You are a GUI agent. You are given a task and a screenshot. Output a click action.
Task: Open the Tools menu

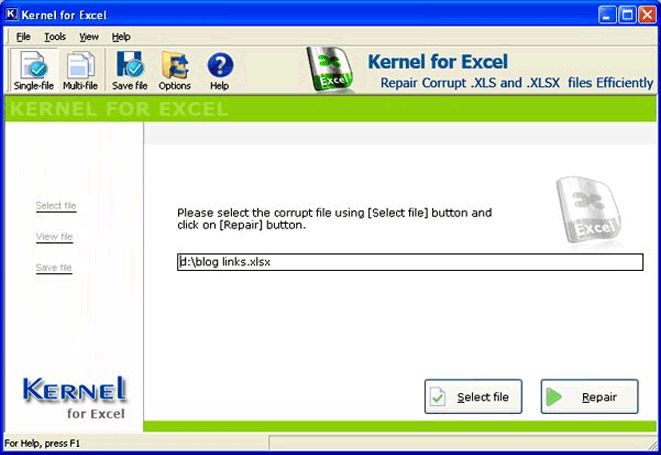click(55, 36)
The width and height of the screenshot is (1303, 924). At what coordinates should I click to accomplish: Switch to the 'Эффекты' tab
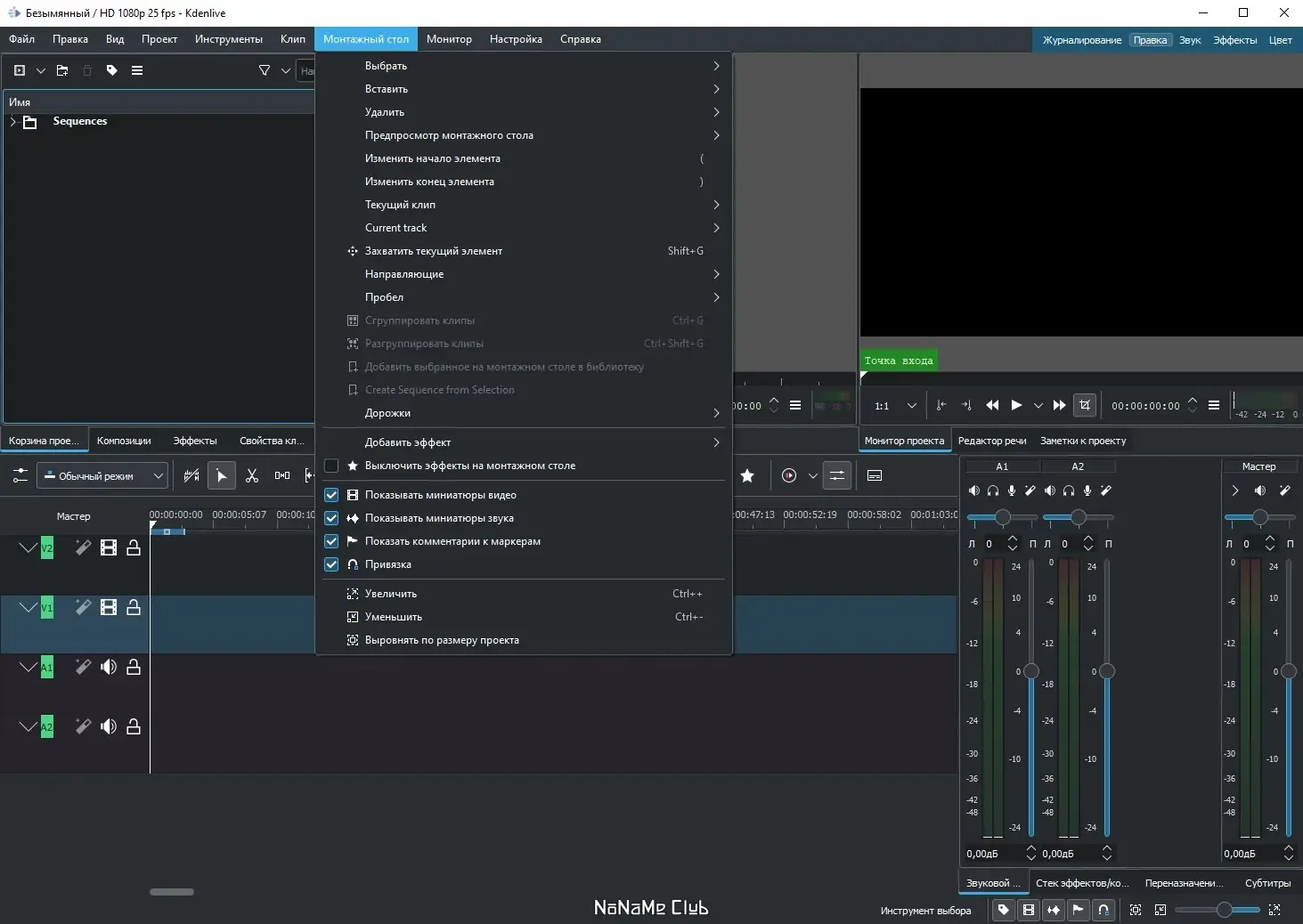click(x=194, y=441)
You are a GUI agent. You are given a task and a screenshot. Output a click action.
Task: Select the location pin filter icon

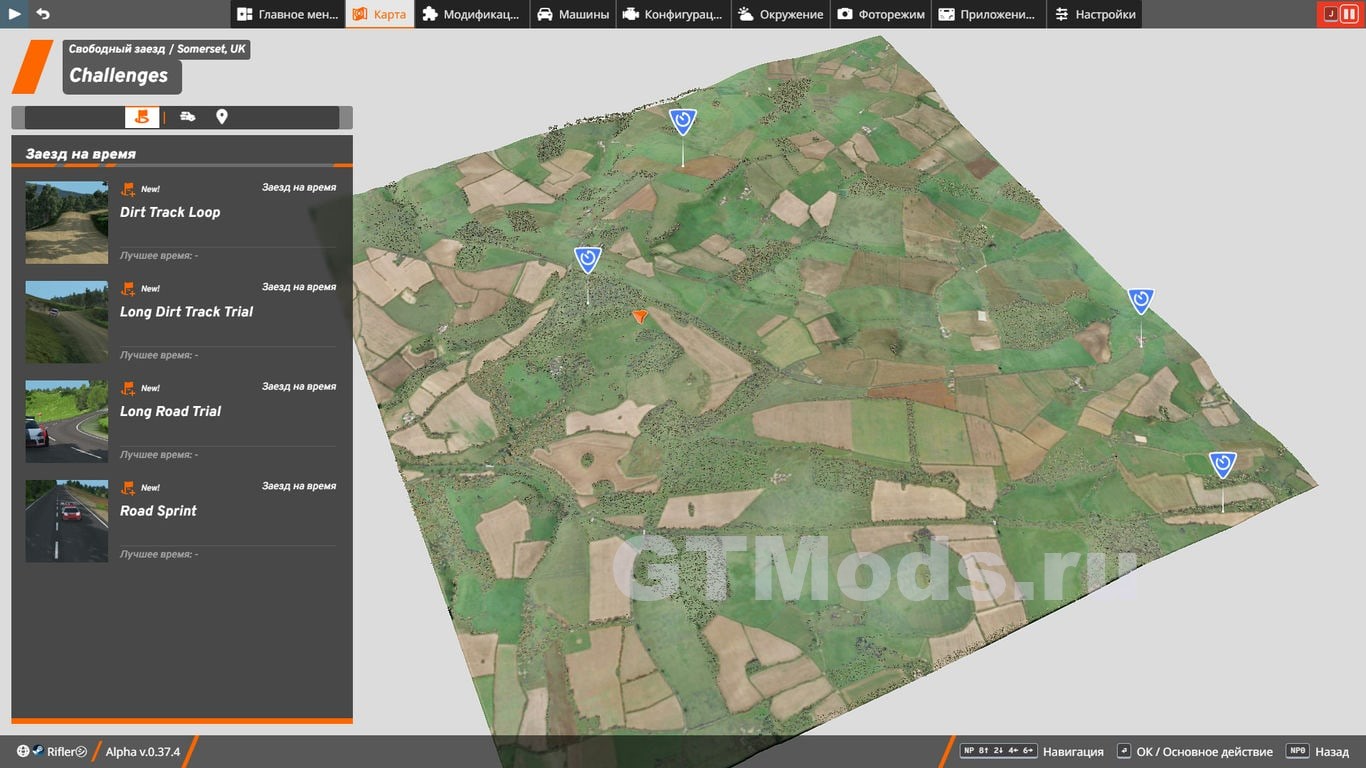[222, 117]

★ ★ ★ ★ ★

PROBLEM DESCRIPTION:
Give back the material above word for word; no picture belongs in it.

ANSWER FOR THE TASK:
You are a GUI agent. You are given a task and a screenshot. Output a click action.
Task: Open the Tools menu

click(55, 36)
The width and height of the screenshot is (1303, 924). At what coordinates should I click to accomplish: Switch to the 'Эффекты' tab
click(x=194, y=441)
You are a GUI agent. You are given a task and a screenshot. Output a click action.
Task: Select the location pin filter icon

[222, 117]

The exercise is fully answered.